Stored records
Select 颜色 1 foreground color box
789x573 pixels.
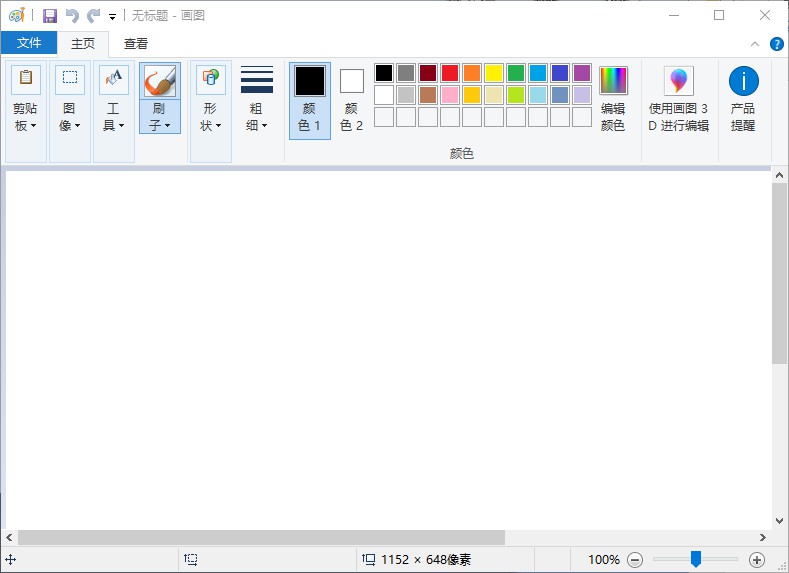click(x=310, y=99)
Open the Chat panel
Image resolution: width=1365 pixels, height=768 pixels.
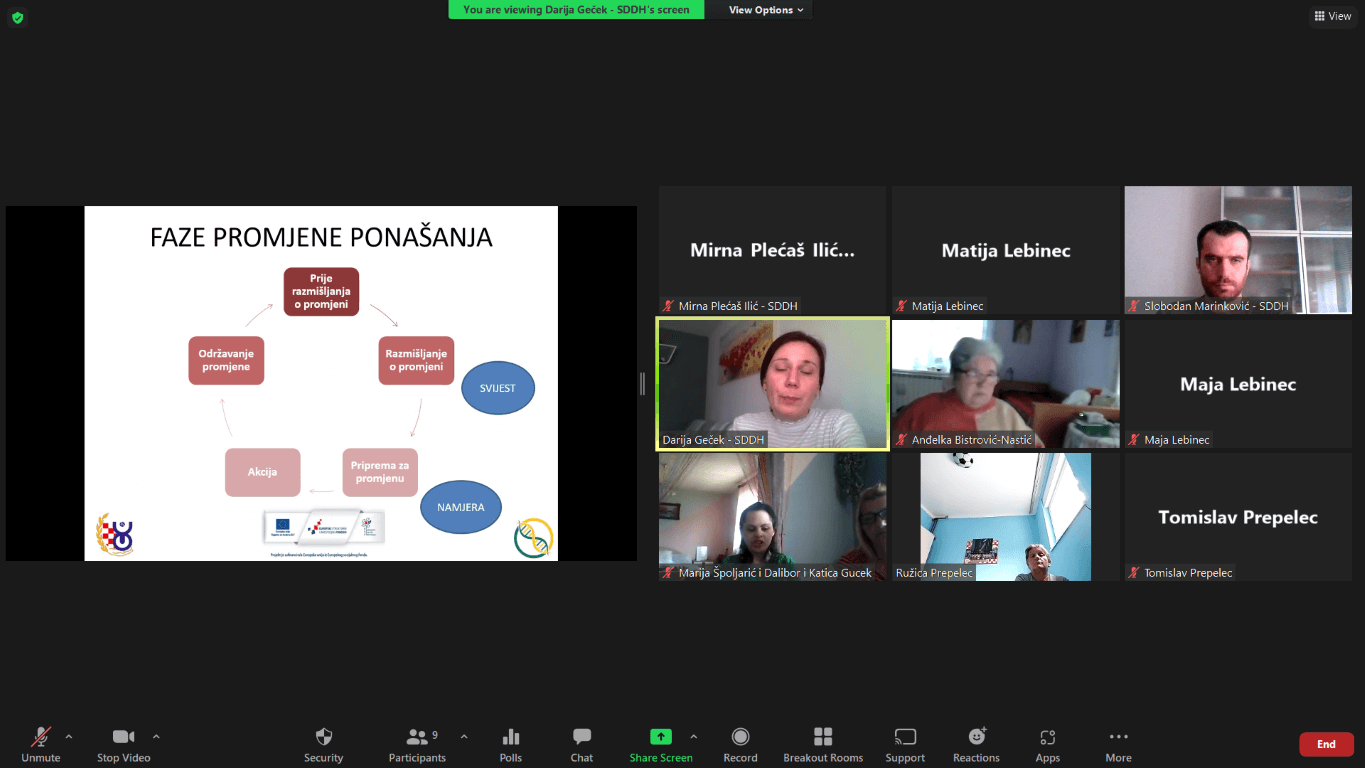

## Work instruction
Print out every entry above without changing a word, and leave out the pictures.

## Task answer
Select 颜色 1 foreground color box
789x573 pixels.
click(x=310, y=99)
Open the Chat panel
Image resolution: width=1365 pixels, height=768 pixels.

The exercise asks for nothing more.